The board “failed to apply existing precedent to determine whether or not the proposed project would violate a clear written community standard contained in the Regional Plan; would be shocking or offensive to the average person: and whether UPC had provided sufficient mitigation to reduce the project’s aesthetic impacts.”

The board’s failure to find that UPC has proven that the project will result in economic benefit is a legal deficiency, the brief says. The application should have been rejected on that basis alone, but instead the board set the further pursuit of stably priced contracts as a condition.

It quotes a section of the PSB finding that says: “The volatility of the regional power market and the price increases expected in this market lead us to conclude that UPC’s proposed indexed contracts with Vermont utilities may not provide an economic benefit to Vermonters sufficient to justify the impacts of the project.”

“There is no basis in the record or finding in the decision why UPC could not and should not have been required to present all necessary evidence to resolve these issues prior to reaching a decision on the CPG,” the appeal says. “In fact, as the record clearly demonstrates and the Board so found, UPC failed to prove the project would result in an economic benefit to the state and its residents. On this basis alone, the CPG should have been denied.

The appeal argues that despite the PSB’s “erroneous conclusion that the 2006 Regional Plan did not apply, it evaluated UPC’s proposed project under that plan and stated that commercial wind development is inconsistent with portions of the regional plan and given the size and number of the turbines proposed, we conclude that they will constitute a large scale commercial development and thus be inconsistent with the land uses described as traditional in a rural area.

“Nevertheless, the Board ignored its own findings and concluded that the project met the requirements … since it would impact only one small part of the region, and because the plan specifically recognizes that commercial scale wind energy needs to be considered as a resource.”

However, the brief says that the regional plan does not endorse big commercial wind projects in rural areas because much opposition to them had been expressed.

“In this proceeding, the Board concluded that no party disputes that the project would have an adverse aesthetic impact,” the document says. “The proposed turbines are out of character with the surrounding area.”

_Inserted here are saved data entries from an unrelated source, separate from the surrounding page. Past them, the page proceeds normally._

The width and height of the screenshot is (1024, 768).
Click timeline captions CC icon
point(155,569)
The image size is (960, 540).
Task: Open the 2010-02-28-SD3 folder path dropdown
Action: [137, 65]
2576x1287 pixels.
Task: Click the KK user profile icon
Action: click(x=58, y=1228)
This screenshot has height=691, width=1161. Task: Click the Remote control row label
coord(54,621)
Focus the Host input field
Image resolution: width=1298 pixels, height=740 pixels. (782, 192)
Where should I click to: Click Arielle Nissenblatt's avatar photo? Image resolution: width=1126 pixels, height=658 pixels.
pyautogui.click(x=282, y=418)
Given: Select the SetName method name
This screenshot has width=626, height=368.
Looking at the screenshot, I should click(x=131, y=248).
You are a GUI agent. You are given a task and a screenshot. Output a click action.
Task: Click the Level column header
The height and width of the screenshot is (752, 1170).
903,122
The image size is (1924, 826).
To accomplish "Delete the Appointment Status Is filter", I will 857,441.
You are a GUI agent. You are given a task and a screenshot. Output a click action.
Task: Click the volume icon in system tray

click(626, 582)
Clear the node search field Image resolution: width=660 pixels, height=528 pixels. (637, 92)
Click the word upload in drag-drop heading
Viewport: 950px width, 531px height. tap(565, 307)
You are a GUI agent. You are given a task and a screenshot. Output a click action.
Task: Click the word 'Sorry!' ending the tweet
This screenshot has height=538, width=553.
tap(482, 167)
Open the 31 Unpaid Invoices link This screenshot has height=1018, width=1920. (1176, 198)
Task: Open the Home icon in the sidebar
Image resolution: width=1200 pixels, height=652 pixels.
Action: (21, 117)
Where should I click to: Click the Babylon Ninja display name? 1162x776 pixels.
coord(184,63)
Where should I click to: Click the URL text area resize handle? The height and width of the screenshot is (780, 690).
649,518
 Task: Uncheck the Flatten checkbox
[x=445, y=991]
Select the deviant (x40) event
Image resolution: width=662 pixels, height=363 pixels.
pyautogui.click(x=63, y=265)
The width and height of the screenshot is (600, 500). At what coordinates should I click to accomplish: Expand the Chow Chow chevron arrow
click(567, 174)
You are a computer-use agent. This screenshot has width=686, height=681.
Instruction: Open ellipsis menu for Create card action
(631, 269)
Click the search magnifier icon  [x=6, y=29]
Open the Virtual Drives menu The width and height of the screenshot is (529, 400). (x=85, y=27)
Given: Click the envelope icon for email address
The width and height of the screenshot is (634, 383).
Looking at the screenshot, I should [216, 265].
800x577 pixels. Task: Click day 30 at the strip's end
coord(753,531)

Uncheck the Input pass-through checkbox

“As the Board’s own findings and the expert testimony demonstrates, the proposed industrial scale, steel turbines are not merely out of character, but are grossly out of character with the scenic natural surroundings of Granby Mountain and its adjacent ridge lines, and would significantly diminish the aesthetic qualities of the area, both for the recreational users of the Willoughby State Park and Willoughby National natural landmark area and the thousands of long duration viewers either engaging in recreational activities on Crystal Lake or residing in homes adjacent to the roadways to the east of the project site or traveling on Interstate Route 91 or Route 5.”

PSB Deputy Clerk Judith Whitney said the board is not allowed to comment on a pending case. She accepted e-mail questions for the board, but there was no response as of Tuesday night.

“UPC Wind supports and stands by the decision of the PSB, and we are proceeding accordingly and are prepared to meet all of the PSB’s conditions as part of the Certificate of Public Good that was granted to the Sheffield project last year,” Matt Kearns, UPC Wind project manager for the Sheffield project, said in an e-mail.